### Stated exercise
Render the material from the line with "This screenshot has width=1280, height=800." to the line with "Action: point(382,142)" as a Markdown table with columns Row and Line, one non-blank line per row.
**** Record extracts ****
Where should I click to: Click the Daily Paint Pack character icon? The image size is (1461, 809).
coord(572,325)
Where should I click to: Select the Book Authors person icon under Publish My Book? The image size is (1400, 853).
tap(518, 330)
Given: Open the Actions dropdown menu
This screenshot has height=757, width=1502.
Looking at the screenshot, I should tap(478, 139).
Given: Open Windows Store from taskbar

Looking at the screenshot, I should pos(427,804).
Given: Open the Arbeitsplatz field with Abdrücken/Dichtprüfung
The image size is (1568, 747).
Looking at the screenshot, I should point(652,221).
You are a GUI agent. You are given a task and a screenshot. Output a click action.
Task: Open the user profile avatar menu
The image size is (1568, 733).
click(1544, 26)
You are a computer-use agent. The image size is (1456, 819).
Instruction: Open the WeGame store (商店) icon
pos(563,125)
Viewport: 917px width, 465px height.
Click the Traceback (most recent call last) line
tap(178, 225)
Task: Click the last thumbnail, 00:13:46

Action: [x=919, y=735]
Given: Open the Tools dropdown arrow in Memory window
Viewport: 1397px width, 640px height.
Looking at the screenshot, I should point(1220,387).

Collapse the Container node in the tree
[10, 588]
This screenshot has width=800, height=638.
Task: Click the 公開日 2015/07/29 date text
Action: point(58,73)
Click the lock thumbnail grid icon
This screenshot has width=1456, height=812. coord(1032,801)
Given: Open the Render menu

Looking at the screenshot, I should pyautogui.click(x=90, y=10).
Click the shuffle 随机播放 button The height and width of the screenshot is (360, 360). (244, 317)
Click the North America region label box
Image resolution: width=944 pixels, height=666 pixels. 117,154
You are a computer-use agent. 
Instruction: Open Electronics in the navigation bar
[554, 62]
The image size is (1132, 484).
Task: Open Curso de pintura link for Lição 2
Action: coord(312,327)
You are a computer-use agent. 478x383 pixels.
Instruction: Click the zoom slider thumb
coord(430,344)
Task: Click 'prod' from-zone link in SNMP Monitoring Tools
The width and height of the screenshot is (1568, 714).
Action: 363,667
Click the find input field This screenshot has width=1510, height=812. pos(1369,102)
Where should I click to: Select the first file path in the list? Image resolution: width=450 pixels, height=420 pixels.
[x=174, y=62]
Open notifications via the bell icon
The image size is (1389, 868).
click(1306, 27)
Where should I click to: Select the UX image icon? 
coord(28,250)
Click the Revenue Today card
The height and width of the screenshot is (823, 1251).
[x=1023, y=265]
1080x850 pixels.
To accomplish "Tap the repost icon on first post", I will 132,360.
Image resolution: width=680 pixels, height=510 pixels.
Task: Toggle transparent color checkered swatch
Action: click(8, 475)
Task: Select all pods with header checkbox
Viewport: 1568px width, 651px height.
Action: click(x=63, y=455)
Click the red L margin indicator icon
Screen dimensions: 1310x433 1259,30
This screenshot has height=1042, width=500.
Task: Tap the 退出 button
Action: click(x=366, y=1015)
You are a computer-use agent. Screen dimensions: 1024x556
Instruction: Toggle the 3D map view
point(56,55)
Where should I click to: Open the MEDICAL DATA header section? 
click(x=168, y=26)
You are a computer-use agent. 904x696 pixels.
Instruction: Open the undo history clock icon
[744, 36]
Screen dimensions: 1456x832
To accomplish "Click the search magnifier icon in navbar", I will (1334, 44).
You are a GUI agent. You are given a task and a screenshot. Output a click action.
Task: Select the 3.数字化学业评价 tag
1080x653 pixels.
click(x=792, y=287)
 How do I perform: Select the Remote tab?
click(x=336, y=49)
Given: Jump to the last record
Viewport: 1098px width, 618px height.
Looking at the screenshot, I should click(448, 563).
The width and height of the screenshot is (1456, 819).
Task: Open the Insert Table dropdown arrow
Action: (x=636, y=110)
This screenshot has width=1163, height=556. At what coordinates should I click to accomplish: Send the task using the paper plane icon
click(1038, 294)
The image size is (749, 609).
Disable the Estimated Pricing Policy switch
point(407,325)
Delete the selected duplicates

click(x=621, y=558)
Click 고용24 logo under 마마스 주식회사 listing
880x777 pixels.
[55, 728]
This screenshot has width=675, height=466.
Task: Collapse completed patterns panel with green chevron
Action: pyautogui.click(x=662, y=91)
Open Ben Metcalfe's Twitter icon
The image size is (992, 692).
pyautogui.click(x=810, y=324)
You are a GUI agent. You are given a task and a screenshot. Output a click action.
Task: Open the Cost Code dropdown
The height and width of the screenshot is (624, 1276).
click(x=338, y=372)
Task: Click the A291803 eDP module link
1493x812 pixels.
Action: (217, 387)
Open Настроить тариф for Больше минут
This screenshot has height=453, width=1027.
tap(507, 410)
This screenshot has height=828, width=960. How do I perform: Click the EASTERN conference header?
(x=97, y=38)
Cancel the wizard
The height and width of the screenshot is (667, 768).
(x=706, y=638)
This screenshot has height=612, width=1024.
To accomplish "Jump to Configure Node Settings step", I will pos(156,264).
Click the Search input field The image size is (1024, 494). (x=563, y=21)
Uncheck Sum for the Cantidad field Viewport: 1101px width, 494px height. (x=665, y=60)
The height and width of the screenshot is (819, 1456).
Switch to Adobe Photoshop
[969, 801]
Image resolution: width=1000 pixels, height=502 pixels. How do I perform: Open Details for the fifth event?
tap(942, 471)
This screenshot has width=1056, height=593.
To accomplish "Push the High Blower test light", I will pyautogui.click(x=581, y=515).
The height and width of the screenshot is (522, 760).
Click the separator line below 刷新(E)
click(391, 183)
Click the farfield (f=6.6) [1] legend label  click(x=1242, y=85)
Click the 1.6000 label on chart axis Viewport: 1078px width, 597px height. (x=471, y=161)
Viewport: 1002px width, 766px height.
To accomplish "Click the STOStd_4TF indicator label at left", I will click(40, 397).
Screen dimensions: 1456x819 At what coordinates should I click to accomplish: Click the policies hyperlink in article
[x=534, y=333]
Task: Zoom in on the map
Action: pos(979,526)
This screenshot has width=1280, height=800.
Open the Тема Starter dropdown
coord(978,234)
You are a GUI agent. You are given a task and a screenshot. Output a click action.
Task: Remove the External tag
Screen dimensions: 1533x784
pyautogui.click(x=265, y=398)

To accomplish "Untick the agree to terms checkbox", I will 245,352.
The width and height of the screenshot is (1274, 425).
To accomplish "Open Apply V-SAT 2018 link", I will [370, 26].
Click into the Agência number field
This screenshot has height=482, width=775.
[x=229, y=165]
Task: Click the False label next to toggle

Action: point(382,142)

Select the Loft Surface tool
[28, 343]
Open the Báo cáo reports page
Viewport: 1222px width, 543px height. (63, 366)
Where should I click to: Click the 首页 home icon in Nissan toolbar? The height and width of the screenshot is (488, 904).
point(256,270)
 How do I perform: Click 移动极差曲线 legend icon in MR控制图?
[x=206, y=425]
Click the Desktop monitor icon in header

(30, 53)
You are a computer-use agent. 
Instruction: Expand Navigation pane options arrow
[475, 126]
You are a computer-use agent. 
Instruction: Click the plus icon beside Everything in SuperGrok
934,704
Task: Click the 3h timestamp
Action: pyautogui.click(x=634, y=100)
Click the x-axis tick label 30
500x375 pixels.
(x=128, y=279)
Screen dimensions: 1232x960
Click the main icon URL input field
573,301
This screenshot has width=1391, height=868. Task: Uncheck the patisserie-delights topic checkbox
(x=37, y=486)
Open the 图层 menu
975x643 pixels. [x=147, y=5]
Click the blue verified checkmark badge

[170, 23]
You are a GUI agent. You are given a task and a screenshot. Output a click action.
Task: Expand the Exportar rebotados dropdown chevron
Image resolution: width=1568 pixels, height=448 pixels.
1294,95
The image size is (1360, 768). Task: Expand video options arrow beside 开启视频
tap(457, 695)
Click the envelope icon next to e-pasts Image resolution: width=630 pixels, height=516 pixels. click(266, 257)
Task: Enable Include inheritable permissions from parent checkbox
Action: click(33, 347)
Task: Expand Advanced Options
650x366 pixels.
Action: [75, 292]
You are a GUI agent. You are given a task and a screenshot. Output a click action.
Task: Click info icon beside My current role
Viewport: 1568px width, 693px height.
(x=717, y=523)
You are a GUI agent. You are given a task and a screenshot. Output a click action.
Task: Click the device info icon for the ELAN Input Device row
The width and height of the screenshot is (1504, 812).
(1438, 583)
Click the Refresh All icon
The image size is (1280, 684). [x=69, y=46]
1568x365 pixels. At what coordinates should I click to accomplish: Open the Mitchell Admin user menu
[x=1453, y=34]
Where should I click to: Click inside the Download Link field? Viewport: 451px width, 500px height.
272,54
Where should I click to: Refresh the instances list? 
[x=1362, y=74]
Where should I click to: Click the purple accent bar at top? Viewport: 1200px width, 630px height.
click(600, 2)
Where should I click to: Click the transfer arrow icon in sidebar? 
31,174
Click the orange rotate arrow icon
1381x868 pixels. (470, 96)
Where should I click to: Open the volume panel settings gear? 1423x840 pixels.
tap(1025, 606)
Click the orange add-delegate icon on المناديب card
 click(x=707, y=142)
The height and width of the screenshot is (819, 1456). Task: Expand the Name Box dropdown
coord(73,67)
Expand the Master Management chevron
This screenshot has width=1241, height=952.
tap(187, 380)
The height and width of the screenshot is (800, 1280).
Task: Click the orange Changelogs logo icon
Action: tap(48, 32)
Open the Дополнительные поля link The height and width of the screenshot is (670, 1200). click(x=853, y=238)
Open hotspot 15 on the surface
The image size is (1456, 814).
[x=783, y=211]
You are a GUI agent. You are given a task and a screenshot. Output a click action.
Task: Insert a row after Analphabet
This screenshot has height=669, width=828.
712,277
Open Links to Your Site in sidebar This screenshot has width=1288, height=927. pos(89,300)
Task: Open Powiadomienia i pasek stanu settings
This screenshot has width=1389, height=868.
****
### Answer to this task
| Row | Line |
|---|---|
| 1 | This screenshot has width=1280, height=800. |
| 2 | Open the Тема Starter dropdown |
| 3 | coord(978,234) |
| 4 | You are a GUI agent. You are given a task and a screenshot. Output a click action. |
| 5 | Task: Remove the External tag |
| 6 | Screen dimensions: 1533x784 |
| 7 | pyautogui.click(x=265, y=398) |
| 8 | To accomplish "Untick the agree to terms checkbox", I will 245,352. |
| 9 | The width and height of the screenshot is (1274, 425). |
| 10 | To accomplish "Open Apply V-SAT 2018 link", I will [370, 26]. |
| 11 | Click into the Agência number field |
| 12 | This screenshot has height=482, width=775. |
| 13 | [x=229, y=165] |
| 14 | Task: Click the False label next to toggle |
| 15 | Action: point(382,142) |